* [ARBEITSANWEISUNG A]: Zitieren Sie aus dem Textauszug die Passage, die bei „Von Klaus Winter“ beginnt und bei „nach vorgeschriebenen Formeln.“ endet.
* [ARBEITSANWEISUNG B]:
Prüfen Sie, ob die folgenden Aussagen mit dem Textauszug übereinstimmen. Antworten Sie jeweils mit Ja oder Nein und zitieren Sie die entscheidenden Worte des Textauszugs wörtlich.
(i) Der Norden von Dortmund bekam 1874 seine erste Apotheke.
(ii) Das Edikt Kaiser Friedrichs II. galt von Beginn an in ganz Europa.
(iii) Die Löwen-Apotheke an der Münsterstraße wurde 1945 zerstört.
* [ARBEITSANWEISUNG C]:
Beantworten Sie anhand des Textauszugs die folgenden Fragen:
(i) An welcher Straße stand die Löwen-Apotheke?
(ii) Welche Lebensdaten werden für Kaiser Friedrich II. angegeben?
(iii) Wer wird als Verfasser genannt?

* [TEXTAUSZUG]:
==========
Löwen-Apotheke an der Münsterstraße wurde 1944 durch Bomben zerstört

SERIE Nordstadt-Geschichte(n): Der Norden von Dortmund erhielt 1874 seine erste Apotheke

Burgtor mit Blick über die Schrankenanlage in die Münsterstraße
Burgtor mit Blick über die Schrankenanlage in die Münsterstraße Sammlung Klaus Winter

Von Klaus Winter

Ein Standbein des Gesundheitswesens sind die Apotheken. Ihre Entstehung in Europa kann auf ein Edikt Kaiser Friedrich II. (1194-1250) zurückgeführt werden. Das galt zwar zunächst nur in Sizilien und Unteritalien, entwickelte sich aber zur Basis der europäischen Apotheken-Gesetzgebung. Es trennte den Arzt- vom Apothekerberuf, führte die behördliche Kontrolle der Apotheken ein und regelte die Arzneimittelherstellung nach vorgeschriebenen Formeln.
==========
* [EXTRAHIERTE EINTRÄGE]:
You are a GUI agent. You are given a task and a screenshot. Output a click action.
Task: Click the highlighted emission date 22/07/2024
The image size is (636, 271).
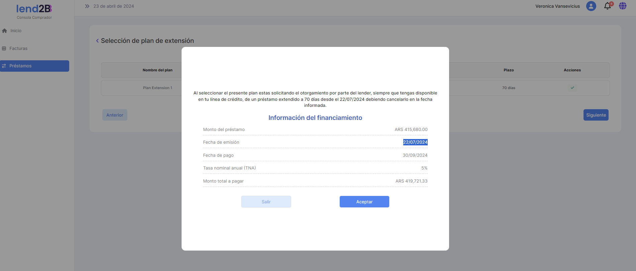(x=415, y=142)
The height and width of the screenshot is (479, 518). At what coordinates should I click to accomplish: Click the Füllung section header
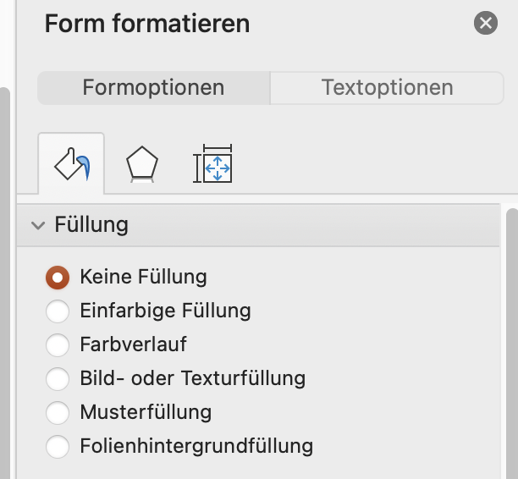pyautogui.click(x=258, y=225)
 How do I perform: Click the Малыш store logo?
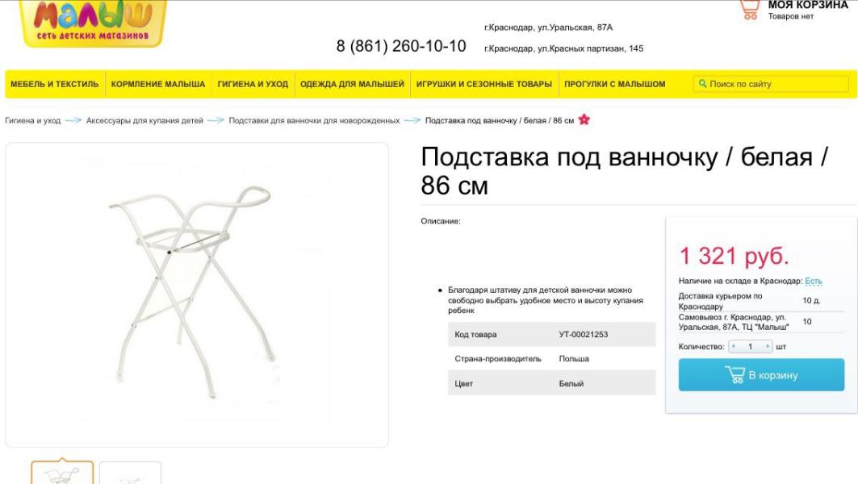[x=93, y=23]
==========
* [MUSTERLÖSUNG A]:
Von Klaus Winter

Ein Standbein des Gesundheitswesens sind die Apotheken. Ihre Entstehung in Europa kann auf ein Edikt Kaiser Friedrich II. (1194-1250) zurückgeführt werden. Das galt zwar zunächst nur in Sizilien und Unteritalien, entwickelte sich aber zur Basis der europäischen Apotheken-Gesetzgebung. Es trennte den Arzt- vom Apothekerberuf, führte die behördliche Kontrolle der Apotheken ein und regelte die Arzneimittelherstellung nach vorgeschriebenen Formeln.

* [MUSTERLÖSUNG B]:
(i) Ja: „Der Norden von Dortmund erhielt 1874 seine erste Apotheke“
(ii) Nein: „Das galt zwar zunächst nur in Sizilien und Unteritalien“
(iii) Nein: „Löwen-Apotheke an der Münsterstraße wurde 1944 durch Bomben zerstört“

* [MUSTERLÖSUNG C]:
(i) An der Münsterstraße.
(ii) 1194 bis 1250.
(iii) Klaus Winter.